Like all others, LCC is heavily dependent on the government subventions despite numerous revenue collection and investment opportunities as city rate defaults by businesses and property owners are often cited as the major setback.
“Indeed there is still an amount of over K13 billion to be collected by the council and we are doing all we can to collect it. We are optimistic that it will be collected,” responded the council’s director of commerce, Genscher Mbwabwa.
With an estimated number of registered vendors at over 10,000 and 6,000 shops, the capital city is currently enduring a 15 percent vendors’ growth rate, and these numbers are explained by the rapid population growth and high unemployment rates, according to the council.
However, the council sees this as a revenue opportunity and hopes that modernising revenue systems would push the revenue to around K15 billion annually and these efforts are being supported by the Millennium Challenge Account (MCA) project’s sub component that works with all city councils and a few district councils on revenue systems improvements.
“The MCA project will indeed help us in revenue collection improvement especially in land-based revenue collection from plot identification, documentation, valuation and others. The whole of this process will be automated,” Mbwabwa said.

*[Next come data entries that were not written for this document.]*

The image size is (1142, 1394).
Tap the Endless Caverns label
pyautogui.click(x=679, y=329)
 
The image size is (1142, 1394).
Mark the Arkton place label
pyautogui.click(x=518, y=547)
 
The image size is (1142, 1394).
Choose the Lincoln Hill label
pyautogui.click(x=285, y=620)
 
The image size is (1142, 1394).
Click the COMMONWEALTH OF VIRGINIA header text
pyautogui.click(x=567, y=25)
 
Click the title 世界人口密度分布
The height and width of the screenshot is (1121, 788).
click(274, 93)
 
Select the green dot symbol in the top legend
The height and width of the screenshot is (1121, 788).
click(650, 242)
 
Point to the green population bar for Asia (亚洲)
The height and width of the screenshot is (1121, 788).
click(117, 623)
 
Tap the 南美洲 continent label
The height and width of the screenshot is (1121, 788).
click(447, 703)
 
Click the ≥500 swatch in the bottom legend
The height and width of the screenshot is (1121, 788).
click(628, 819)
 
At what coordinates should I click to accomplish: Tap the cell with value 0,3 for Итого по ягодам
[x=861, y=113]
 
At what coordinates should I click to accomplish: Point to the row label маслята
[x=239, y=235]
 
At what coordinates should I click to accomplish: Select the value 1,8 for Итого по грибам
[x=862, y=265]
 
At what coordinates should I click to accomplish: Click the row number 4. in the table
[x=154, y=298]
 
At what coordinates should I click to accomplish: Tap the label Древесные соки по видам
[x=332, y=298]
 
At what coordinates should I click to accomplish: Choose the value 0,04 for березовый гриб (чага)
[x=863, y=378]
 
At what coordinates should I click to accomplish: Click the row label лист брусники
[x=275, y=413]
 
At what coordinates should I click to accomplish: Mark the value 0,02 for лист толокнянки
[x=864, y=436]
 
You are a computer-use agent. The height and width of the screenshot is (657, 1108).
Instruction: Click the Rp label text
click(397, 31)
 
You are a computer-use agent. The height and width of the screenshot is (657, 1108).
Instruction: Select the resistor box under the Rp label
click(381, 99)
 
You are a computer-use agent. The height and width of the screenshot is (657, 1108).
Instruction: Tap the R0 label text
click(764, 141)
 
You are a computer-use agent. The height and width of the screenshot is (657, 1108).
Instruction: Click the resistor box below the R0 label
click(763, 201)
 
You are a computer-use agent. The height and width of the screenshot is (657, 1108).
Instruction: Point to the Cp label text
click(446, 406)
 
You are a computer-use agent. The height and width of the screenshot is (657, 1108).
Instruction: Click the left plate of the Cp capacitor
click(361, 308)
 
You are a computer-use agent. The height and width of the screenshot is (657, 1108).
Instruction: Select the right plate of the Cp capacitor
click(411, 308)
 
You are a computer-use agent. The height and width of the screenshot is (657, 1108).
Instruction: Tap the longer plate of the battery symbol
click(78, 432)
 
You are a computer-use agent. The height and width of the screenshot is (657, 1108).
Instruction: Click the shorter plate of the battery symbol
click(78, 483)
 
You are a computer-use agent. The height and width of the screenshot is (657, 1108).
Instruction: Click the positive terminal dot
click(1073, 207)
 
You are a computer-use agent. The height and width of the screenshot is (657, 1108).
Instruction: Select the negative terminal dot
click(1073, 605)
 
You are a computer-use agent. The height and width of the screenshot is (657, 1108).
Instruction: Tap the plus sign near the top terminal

Financial expert Cosmas Chigwe, said city and district councils should be able to sustain themselves without being supported by the Central Government on operations, challenging them to be more inventive and innovative.
He cited efforts being made by Nkhotakota District Council, which has been seen investing in commercial ventures to expand revenue base, planning to issue municipal bonds while intensifying revenue collection.
“These councils would need to be supported by the Central Government if they were more inventive and creative. I’m not sure about their expenditure lines but I don’t think they have too much to pay for,” Chigwe said.